• _What the exercise asks_
Output, word for word, the line that contains "Task: Focus the Relative times input field" and all lines after it in the records below, omitting pictures.

━━━━━━

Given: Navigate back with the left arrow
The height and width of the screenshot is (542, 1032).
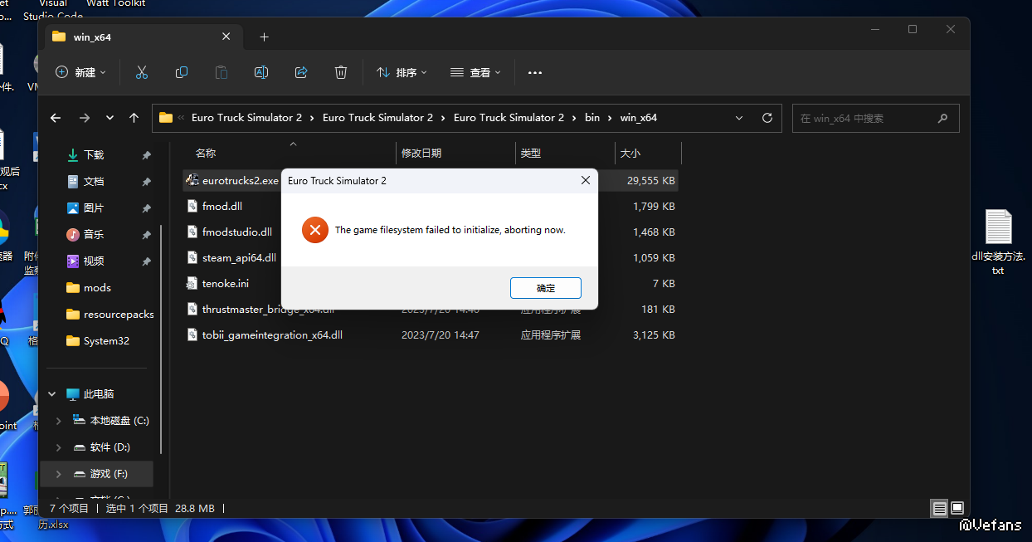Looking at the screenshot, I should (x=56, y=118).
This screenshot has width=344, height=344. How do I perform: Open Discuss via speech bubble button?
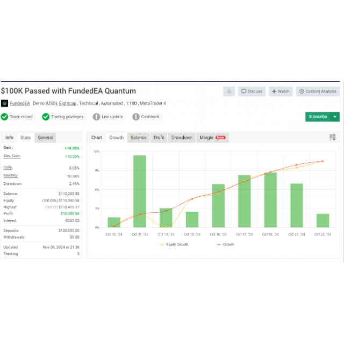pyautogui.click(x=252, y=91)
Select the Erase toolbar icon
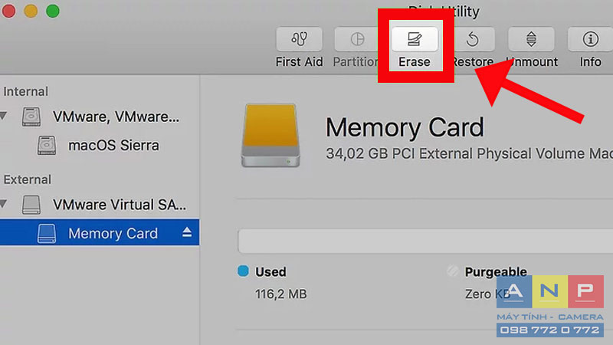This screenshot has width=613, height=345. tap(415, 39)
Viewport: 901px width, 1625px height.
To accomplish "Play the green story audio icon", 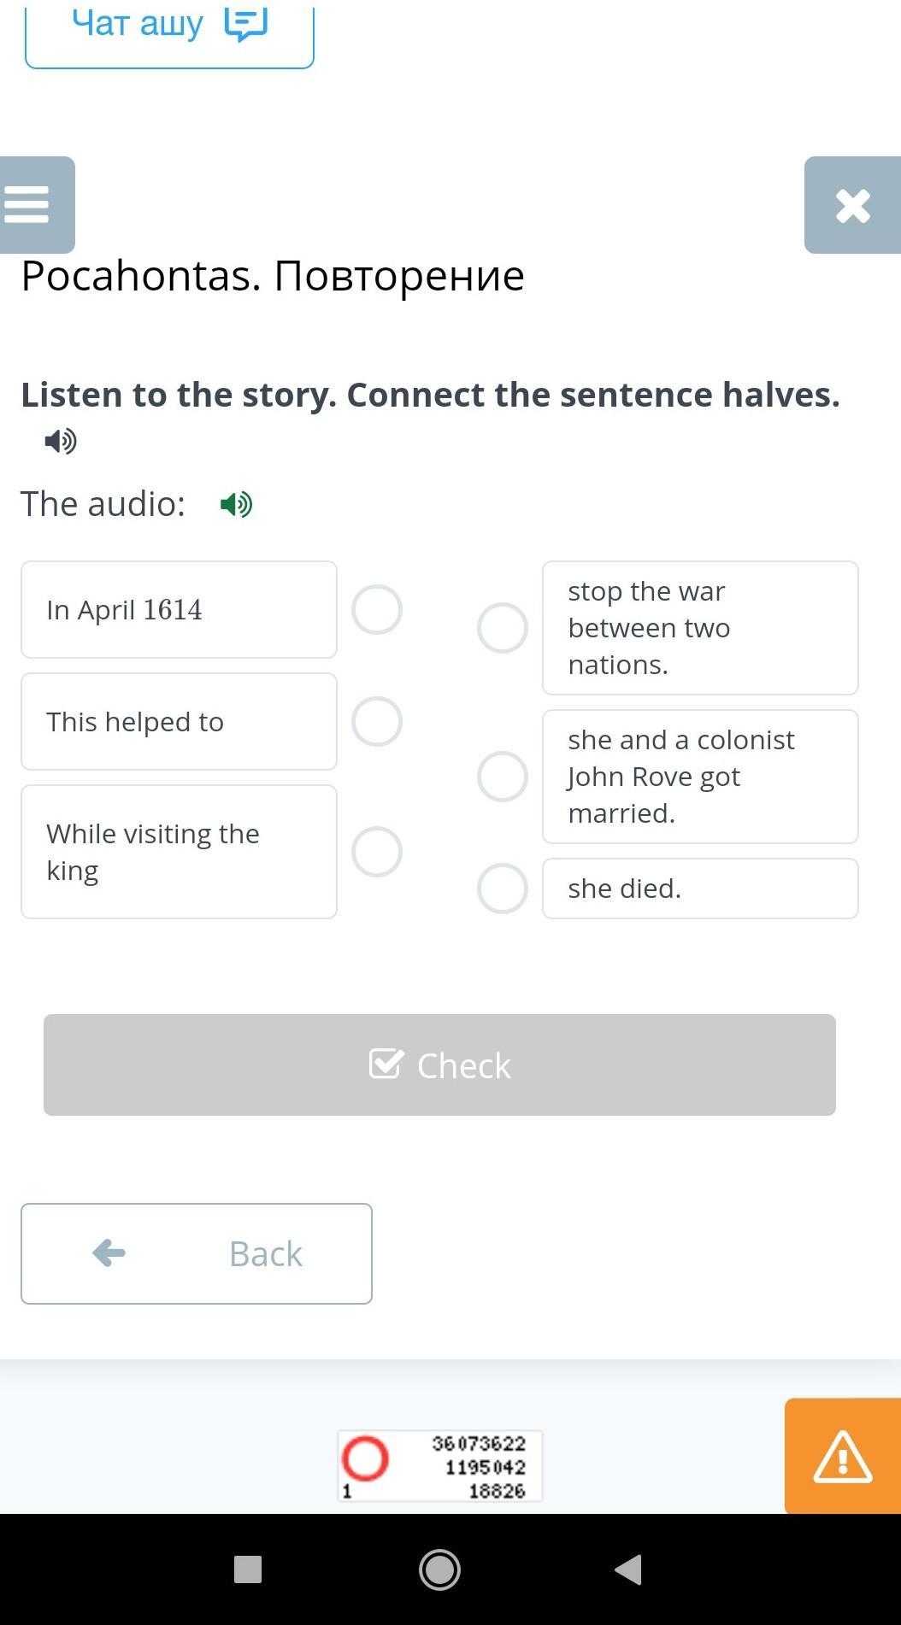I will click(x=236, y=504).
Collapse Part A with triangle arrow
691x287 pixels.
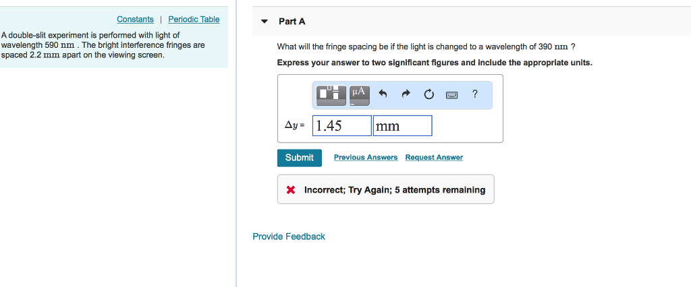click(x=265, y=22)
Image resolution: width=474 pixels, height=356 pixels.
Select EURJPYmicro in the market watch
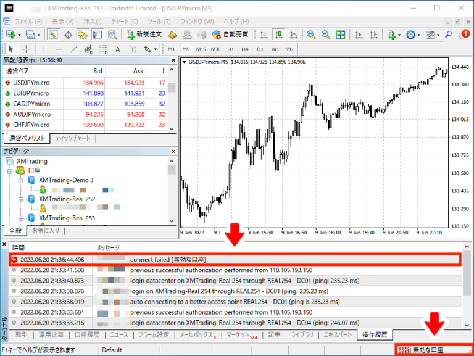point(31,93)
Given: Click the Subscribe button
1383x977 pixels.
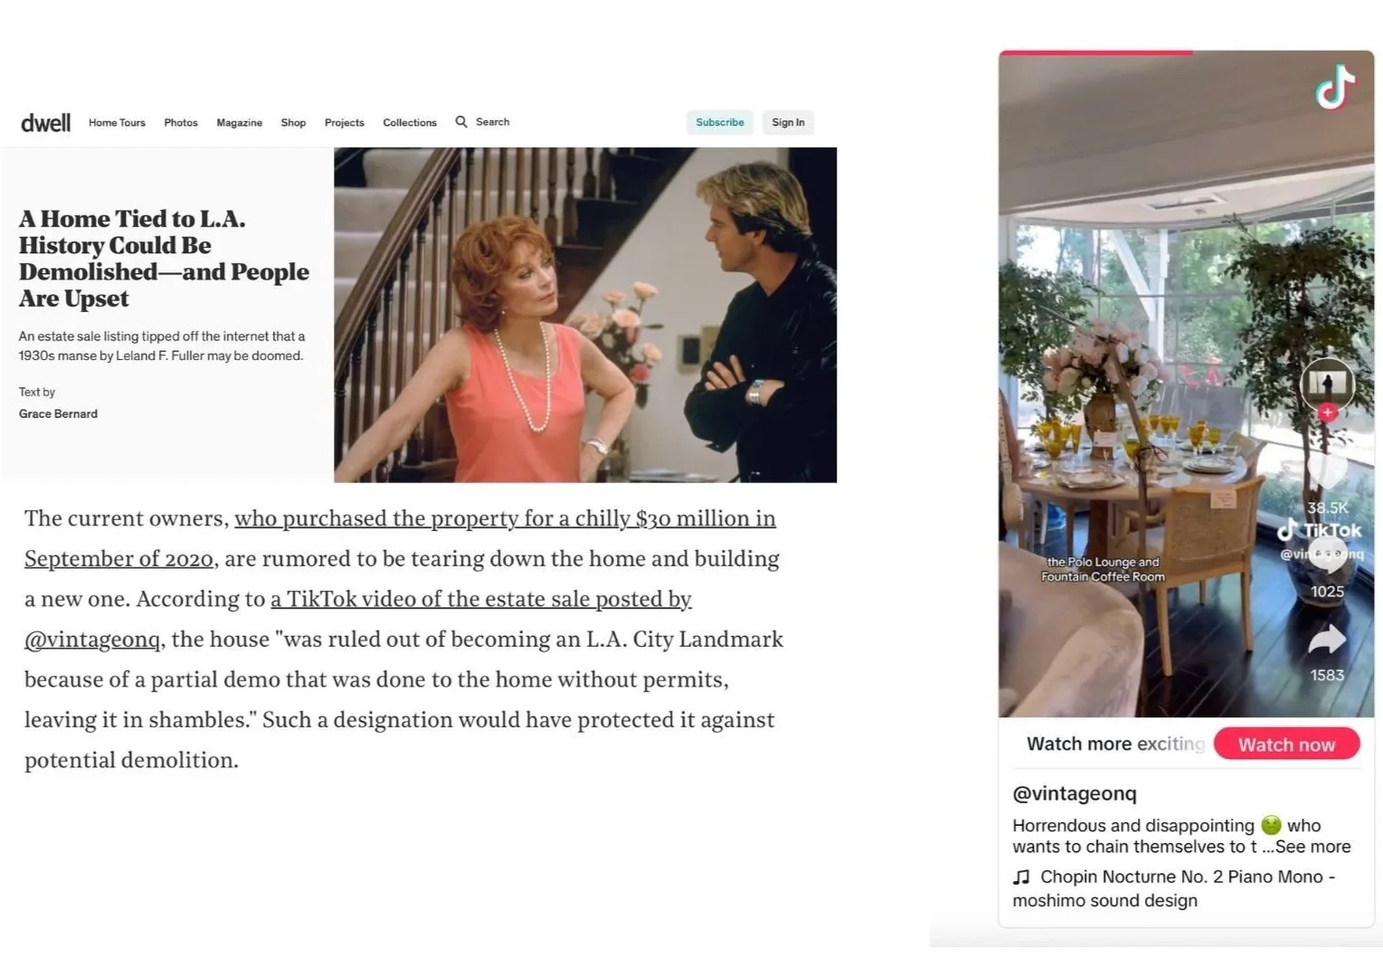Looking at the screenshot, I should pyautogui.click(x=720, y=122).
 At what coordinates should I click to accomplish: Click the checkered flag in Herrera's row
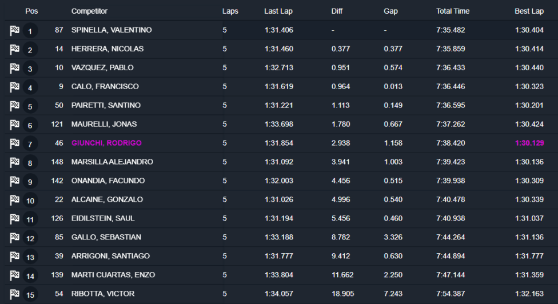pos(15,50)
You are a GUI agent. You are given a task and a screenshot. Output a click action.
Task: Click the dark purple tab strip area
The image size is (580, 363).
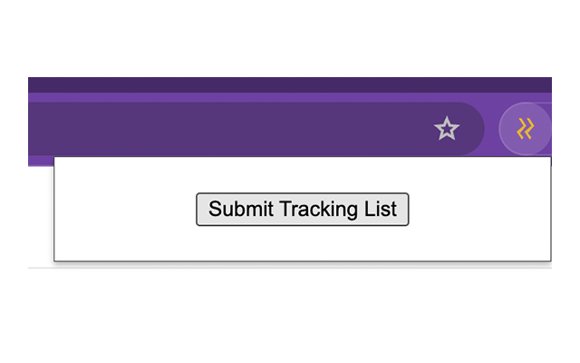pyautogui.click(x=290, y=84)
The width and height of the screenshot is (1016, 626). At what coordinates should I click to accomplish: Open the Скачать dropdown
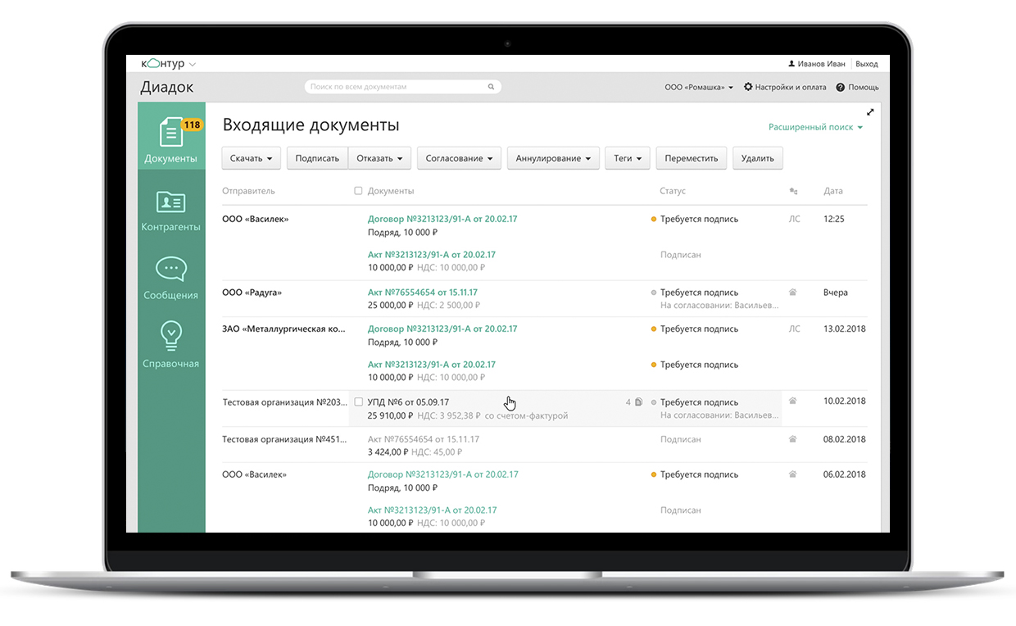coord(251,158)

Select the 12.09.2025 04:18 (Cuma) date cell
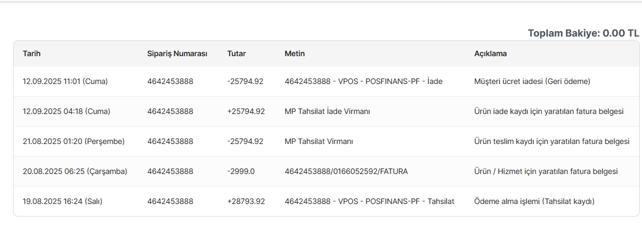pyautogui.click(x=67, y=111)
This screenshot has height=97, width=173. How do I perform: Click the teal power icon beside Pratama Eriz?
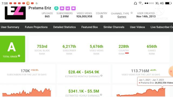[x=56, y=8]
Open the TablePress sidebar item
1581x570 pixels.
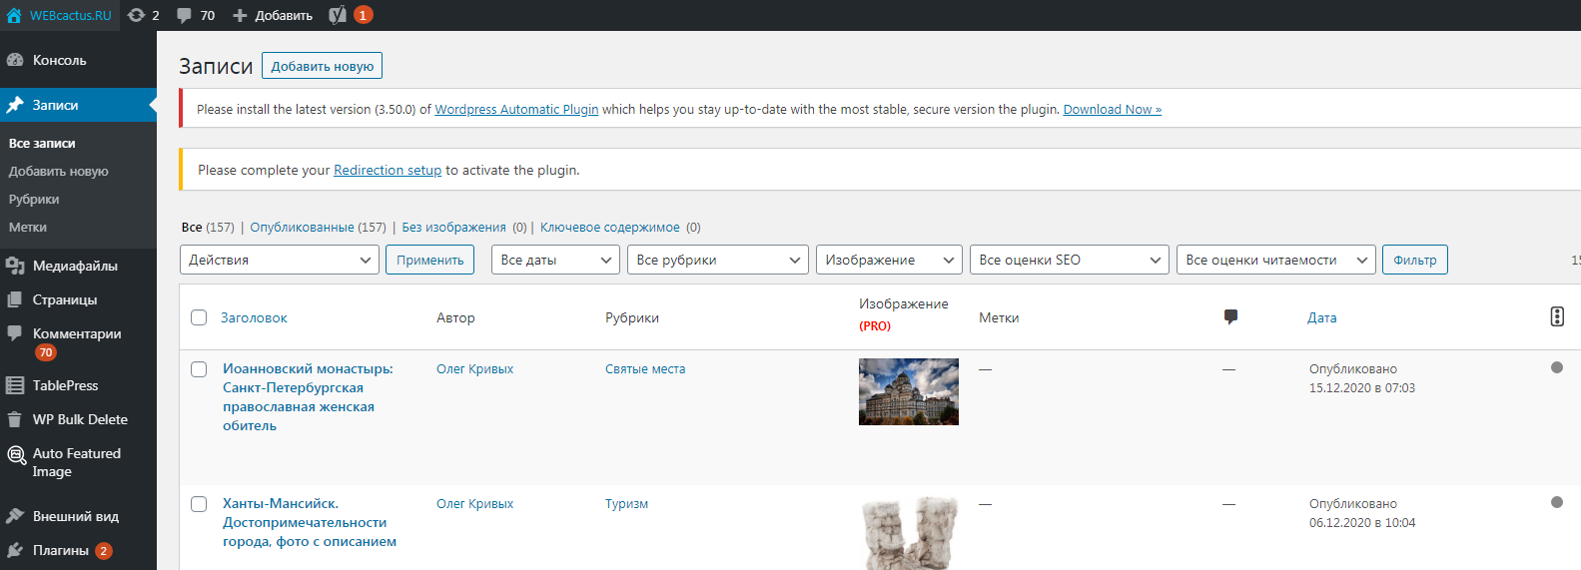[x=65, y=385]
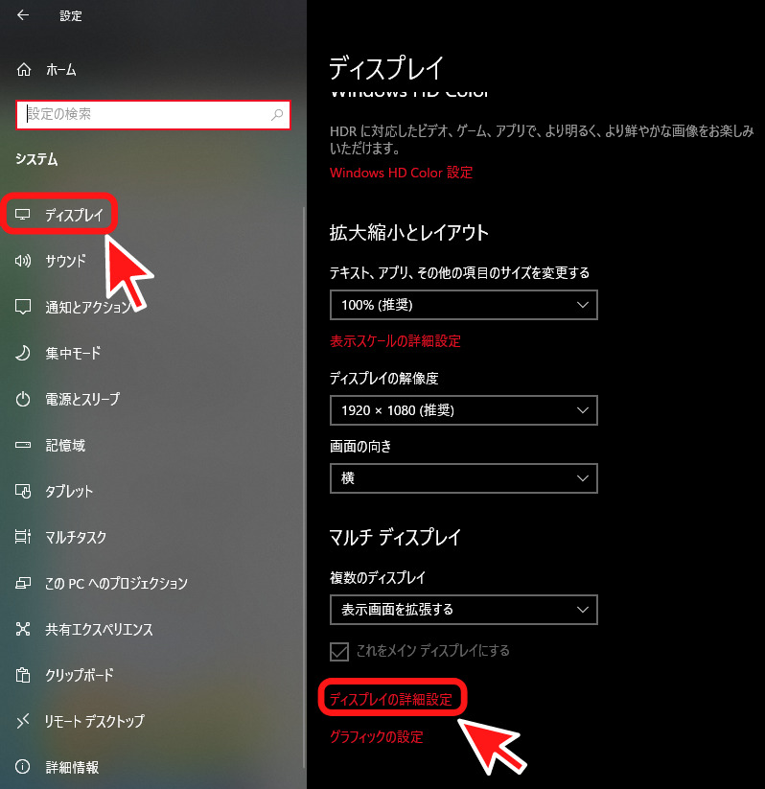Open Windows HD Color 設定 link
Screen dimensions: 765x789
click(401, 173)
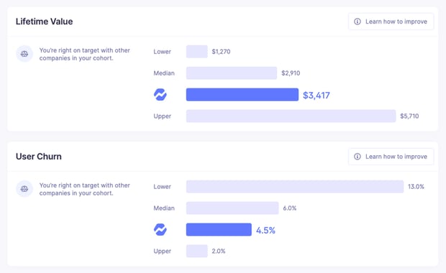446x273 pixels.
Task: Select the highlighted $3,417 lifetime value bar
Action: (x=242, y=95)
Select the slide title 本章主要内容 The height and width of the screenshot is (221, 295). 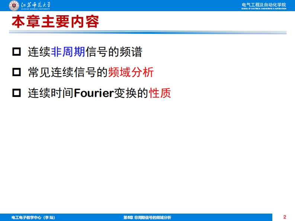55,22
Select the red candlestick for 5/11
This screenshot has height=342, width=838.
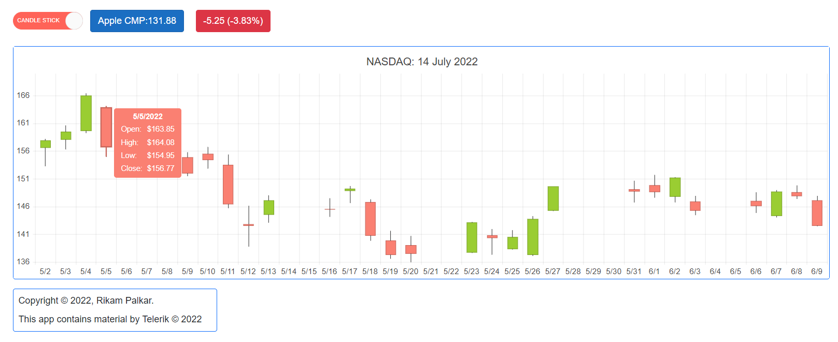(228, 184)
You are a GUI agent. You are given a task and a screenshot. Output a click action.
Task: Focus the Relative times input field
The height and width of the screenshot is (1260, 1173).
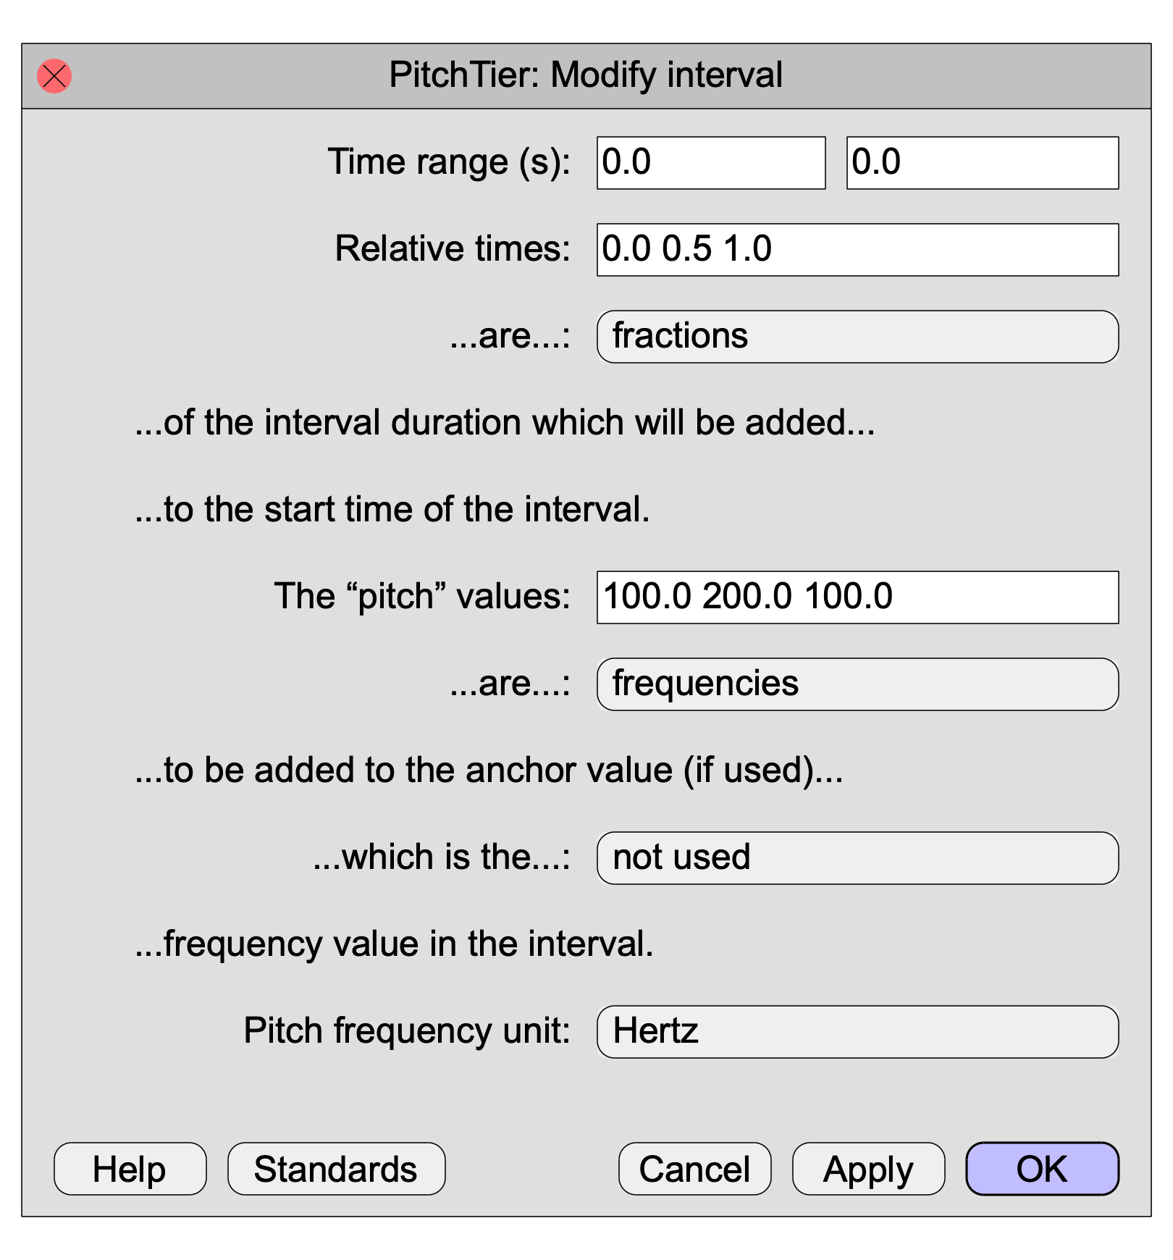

━━━━━━

• _Answer to this task_
Task: Focus the Relative times input field
The height and width of the screenshot is (1260, 1173).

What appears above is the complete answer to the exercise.